The two U.S. women — Muna Osman Jama, 34, of Reston, and Hinda Osman Dhirane, 44, of Kent, Washington — were arrested Wednesday and have been charged with 20 counts each of providing material support to a foreign terrorist group, according to the U.S. Attorney's Office for the Eastern District of Virginia. The U.S. designated al-Shabab as a terrorist group in 2008; in 2012, leaders of al-Shabab and al-Qaida announced they were merging.

Jama faced an initial appearance Wednesday afternoon at the federal courthouse in Alexandria, and Dhirane appeared in U.S. District Court in Seattle. Dhirane's husband, Rashid Jama Barhadle, told Seattle's KING-TV that she has done nothing wrong.

"The FBI come 4 in the morning, around 10 cars," he said. "They knock my door too hard and scared my kids. I have 5-year-old, she cried."

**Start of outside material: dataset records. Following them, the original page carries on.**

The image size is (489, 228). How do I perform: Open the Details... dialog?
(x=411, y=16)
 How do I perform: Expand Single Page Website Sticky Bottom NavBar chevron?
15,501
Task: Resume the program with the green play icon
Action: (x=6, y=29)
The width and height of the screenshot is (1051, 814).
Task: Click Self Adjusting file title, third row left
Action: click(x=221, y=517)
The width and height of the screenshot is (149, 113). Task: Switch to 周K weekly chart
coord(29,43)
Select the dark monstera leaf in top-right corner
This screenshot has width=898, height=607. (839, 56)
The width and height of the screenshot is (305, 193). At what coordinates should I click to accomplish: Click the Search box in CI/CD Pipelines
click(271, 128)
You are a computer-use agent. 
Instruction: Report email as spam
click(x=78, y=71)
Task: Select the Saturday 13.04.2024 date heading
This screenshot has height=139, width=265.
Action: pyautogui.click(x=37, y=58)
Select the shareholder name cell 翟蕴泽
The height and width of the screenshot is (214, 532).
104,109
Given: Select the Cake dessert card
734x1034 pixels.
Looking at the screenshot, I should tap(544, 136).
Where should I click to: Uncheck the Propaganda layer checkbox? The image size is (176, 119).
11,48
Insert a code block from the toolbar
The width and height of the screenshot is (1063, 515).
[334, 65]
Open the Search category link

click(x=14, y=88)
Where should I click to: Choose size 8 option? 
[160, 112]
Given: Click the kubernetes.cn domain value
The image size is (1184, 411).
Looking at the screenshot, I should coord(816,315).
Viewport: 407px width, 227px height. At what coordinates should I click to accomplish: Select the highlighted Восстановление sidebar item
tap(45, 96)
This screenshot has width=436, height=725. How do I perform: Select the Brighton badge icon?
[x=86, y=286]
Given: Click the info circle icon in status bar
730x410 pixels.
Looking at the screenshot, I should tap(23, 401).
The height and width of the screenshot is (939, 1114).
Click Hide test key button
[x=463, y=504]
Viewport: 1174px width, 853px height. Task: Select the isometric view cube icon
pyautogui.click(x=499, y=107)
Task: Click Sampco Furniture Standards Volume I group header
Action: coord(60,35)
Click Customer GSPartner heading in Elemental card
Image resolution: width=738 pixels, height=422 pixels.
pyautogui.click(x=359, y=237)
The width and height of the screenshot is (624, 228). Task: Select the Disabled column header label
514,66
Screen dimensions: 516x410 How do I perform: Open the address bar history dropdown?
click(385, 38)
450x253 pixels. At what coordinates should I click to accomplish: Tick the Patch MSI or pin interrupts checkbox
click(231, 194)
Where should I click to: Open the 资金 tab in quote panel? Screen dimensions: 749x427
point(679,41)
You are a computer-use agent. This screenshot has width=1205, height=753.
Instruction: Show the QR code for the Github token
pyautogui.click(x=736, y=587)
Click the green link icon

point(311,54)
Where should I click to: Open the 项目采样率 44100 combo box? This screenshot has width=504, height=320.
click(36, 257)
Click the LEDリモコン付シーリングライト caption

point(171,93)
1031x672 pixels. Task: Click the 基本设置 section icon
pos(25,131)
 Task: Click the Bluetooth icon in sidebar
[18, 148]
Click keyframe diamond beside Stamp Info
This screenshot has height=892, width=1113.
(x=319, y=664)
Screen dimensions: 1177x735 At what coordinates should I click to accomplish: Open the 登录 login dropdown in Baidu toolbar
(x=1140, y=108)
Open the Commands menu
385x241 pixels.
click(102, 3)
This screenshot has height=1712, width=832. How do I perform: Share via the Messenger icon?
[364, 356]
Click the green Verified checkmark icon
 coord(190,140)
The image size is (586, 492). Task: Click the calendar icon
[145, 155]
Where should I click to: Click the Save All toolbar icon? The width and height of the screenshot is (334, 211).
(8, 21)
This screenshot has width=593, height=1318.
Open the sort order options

Three others overseas have also been charged. One, Farhia Hassan, was arrested Wednesday at her home in the Netherlands. Two others, Fardowsa Jama Mohamed and Barira Hassan Abdullahi, are fugitives in Kenya and Somalia, respectively.

An indictment alleges that, beginning in February 2011, the women sent monthly payments to al-Shabab fighters. The payments were often $100 or so — the largest single payment was $1,500.

According to the government, the defendants would refer to money they sent overseas as "living expenses," and used code words like "orphans" to refer to al-Shabab fighters and "camels" to refer to trucks.

Prosecutors say Jama and Dhirane directed a fundraising network composed primarily of women, with Jama sending money to Kenya through her conduit and Dhirane doing the same to a contact in Somalia.

Dhirane was represented at her hearing by a public defender who requested an identity hearing to confirm she is the person listed in the indictment. The hearing was set for July 29.

Al-Shabab has had some success recruiting U.S. citizens, usually of Somali descent, to join its ranks.

In the Eastern District of Virginia, U.S. citizen and Muslim convert Zachary Chesser was sentenced in 2011 to 25 years in prison for twice trying to travel to Somalia and trying to join al-Shabab. The second time, he took his infant son to the airport with him as cover, thinking that a person traveling with a baby would look less suspicious.

Chesser had gained notoriety on the Internet under the name Abu Talhah Al-Amrikee for threatening the creators of the "South Park" cartoon show following an episode that he deemed disrespectful to the prophet Muhammad.